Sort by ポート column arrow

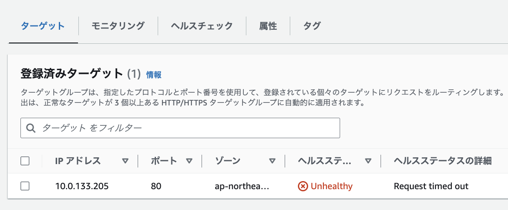tap(189, 161)
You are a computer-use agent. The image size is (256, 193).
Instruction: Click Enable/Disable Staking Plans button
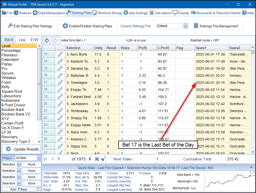click(87, 26)
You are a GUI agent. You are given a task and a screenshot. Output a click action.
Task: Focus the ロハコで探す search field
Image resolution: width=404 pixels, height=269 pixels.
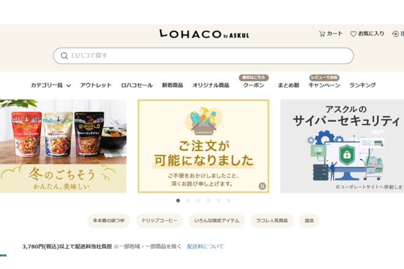tap(203, 56)
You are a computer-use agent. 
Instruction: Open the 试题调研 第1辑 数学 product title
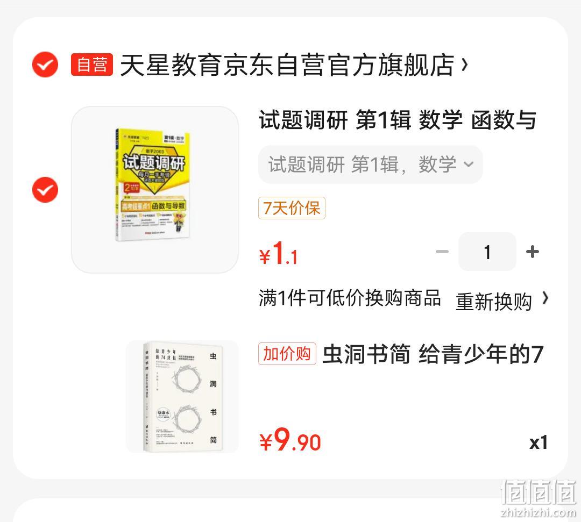click(398, 120)
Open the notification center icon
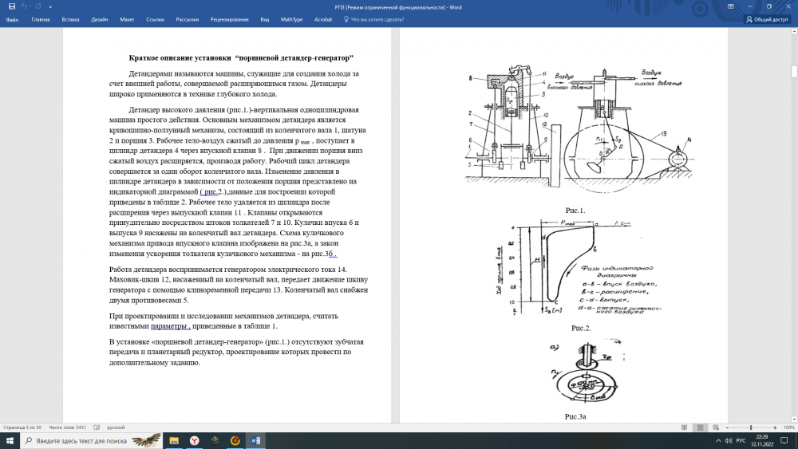The image size is (798, 449). (x=784, y=440)
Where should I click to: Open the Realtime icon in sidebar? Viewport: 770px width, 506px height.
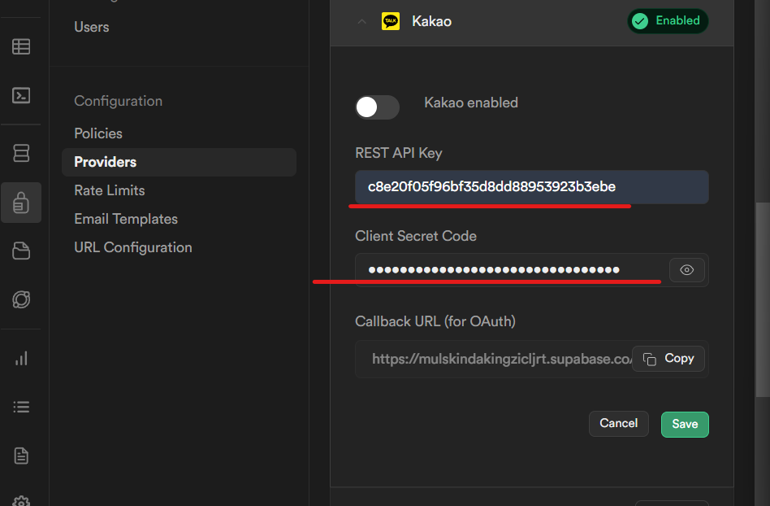21,299
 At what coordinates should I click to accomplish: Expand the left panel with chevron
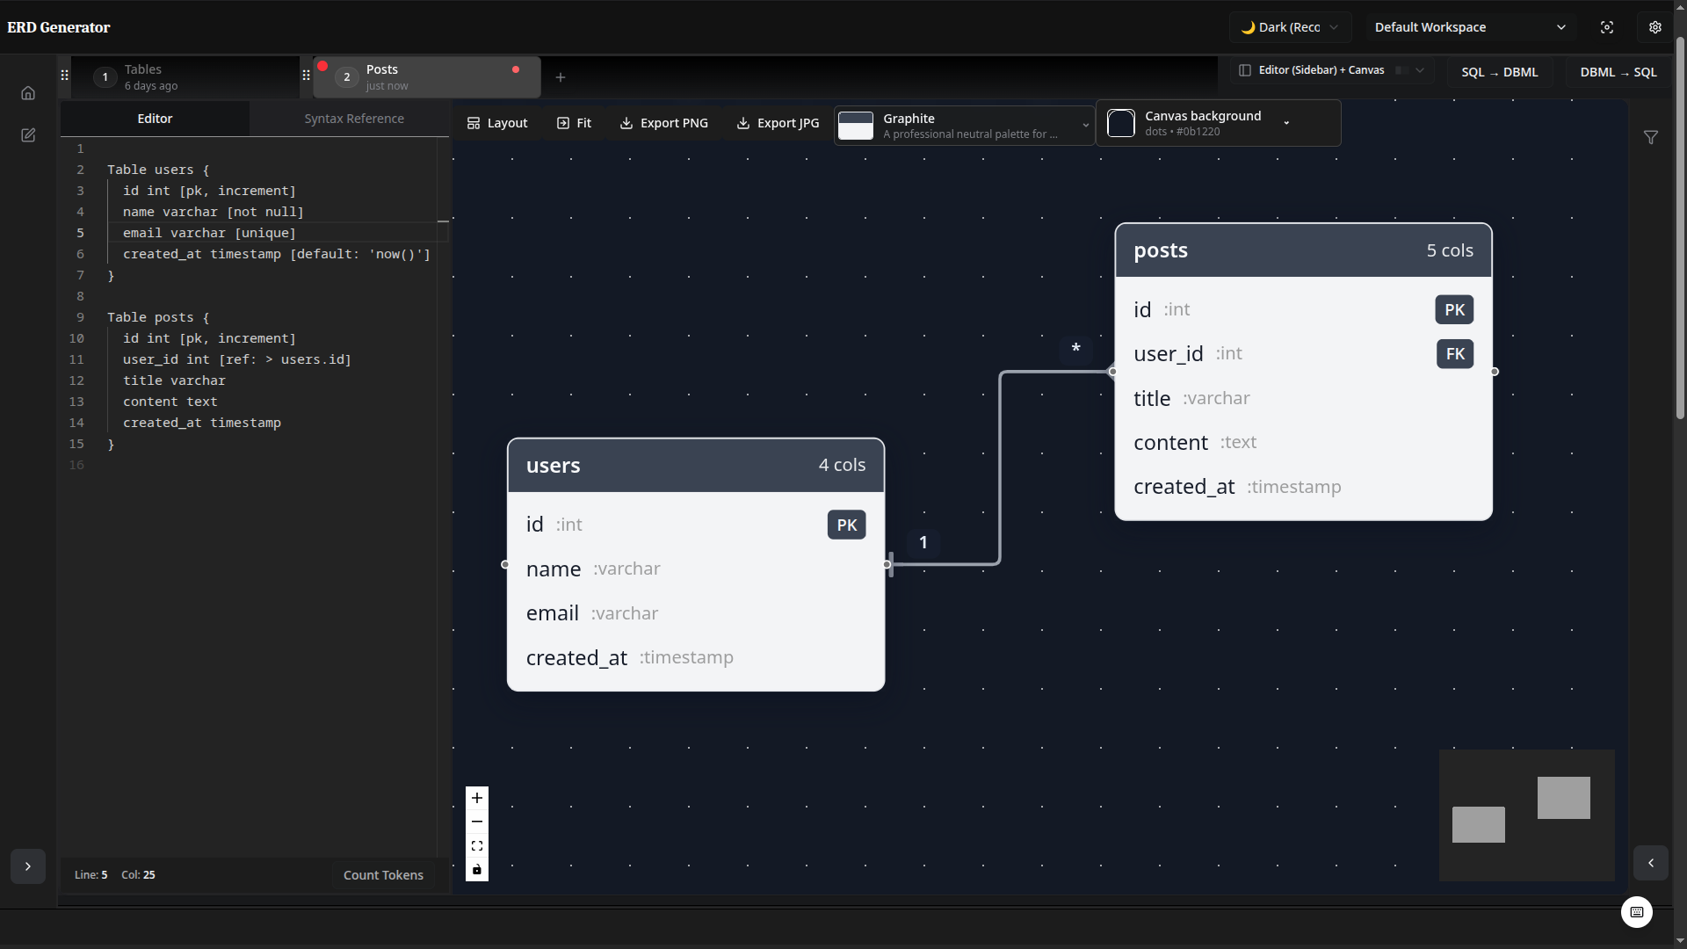point(28,866)
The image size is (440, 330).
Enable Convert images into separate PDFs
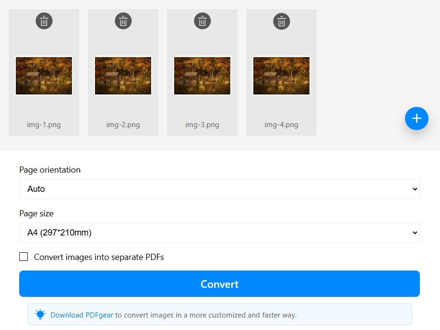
§
▸ **Work to complete**:
Rewrite all of the data above with every occurrence of "Instruction" replaced by "Command", leaving everything else unchanged. Do not include the pictures.

▸ **Exercise result**:
Sort by ポート column arrow

tap(189, 161)
You are a computer-use agent. The image size is (256, 193).
Command: Click Enable/Disable Staking Plans button
click(87, 26)
You are a GUI agent. You are given a task and a screenshot. Output a click action.
Task: Focus the ロハコで探す search field
Image resolution: width=404 pixels, height=269 pixels.
tap(203, 56)
You are a computer-use agent. 
Command: Open the 试题调研 第1辑 数学 product title
click(398, 120)
Open the notification center icon
The image size is (798, 449). (x=784, y=440)
Where should I click to: Open the Realtime icon in sidebar? Viewport: 770px width, 506px height.
21,299
 At what coordinates should I click to accomplish: Expand the left panel with chevron
point(28,866)
The image size is (440, 330).
Enable Convert images into separate PDFs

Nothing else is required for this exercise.